Copy out the items verbatim, beginning at their very first line and stopping after the line that contains "What do you see at coordinates (873, 792)".

** Start of Material provided **

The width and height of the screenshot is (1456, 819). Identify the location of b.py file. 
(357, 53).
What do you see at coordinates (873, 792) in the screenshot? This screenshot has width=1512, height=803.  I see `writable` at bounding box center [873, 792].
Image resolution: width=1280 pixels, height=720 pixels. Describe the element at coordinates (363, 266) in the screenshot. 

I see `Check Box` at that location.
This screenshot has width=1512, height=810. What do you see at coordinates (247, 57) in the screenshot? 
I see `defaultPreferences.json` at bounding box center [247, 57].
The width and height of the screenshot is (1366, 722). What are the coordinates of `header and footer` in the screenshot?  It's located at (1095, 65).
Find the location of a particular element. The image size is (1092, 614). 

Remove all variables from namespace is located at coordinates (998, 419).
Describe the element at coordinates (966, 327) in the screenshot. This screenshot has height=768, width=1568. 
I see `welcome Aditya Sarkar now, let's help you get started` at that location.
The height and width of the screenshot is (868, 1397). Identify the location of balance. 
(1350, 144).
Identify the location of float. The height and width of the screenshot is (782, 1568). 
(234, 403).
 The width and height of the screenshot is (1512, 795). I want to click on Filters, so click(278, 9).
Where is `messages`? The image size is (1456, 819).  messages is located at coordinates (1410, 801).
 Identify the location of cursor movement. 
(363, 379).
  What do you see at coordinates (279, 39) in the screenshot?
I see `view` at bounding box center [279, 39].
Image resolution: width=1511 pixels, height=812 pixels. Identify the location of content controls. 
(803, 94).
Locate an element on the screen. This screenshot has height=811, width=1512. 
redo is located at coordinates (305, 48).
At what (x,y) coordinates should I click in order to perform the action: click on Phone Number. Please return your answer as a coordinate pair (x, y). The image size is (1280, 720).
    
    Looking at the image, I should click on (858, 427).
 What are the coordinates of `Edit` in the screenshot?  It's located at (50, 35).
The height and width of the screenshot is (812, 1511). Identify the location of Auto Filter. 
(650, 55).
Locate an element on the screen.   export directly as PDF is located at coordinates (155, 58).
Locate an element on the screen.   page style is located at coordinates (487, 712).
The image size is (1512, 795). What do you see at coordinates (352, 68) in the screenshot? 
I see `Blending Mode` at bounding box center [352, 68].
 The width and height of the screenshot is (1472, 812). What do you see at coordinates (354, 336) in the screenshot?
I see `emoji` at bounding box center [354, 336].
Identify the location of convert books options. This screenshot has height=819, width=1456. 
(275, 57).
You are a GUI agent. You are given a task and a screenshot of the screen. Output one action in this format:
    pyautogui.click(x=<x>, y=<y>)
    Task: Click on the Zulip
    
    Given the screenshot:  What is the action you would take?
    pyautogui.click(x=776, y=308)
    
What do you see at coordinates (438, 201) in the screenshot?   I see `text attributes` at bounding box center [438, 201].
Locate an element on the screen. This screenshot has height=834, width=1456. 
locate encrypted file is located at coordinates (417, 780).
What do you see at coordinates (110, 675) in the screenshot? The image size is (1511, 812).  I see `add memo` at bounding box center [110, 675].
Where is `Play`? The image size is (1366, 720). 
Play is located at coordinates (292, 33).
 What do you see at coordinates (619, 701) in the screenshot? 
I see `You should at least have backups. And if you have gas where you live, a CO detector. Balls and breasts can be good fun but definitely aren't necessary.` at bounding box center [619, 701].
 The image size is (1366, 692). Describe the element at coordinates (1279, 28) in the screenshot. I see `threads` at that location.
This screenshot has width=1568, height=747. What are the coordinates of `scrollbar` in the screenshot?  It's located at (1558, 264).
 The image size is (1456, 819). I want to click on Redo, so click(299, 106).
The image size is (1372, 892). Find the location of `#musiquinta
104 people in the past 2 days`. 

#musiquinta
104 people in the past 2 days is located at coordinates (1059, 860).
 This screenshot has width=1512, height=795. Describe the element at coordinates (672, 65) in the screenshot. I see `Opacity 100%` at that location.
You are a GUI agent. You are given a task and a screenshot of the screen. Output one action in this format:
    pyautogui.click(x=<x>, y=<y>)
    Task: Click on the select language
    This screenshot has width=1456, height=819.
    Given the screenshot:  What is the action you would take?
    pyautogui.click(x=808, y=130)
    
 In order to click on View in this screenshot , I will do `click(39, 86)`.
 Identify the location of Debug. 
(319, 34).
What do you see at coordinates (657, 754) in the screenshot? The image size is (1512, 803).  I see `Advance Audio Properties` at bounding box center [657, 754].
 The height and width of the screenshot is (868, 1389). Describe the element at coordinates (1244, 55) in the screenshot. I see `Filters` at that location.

** End of Material provided **

# [The result]
The width and height of the screenshot is (1456, 819). Identify the location of b.py file. 
(357, 53).
What do you see at coordinates (873, 792) in the screenshot? This screenshot has width=1512, height=803.  I see `writable` at bounding box center [873, 792].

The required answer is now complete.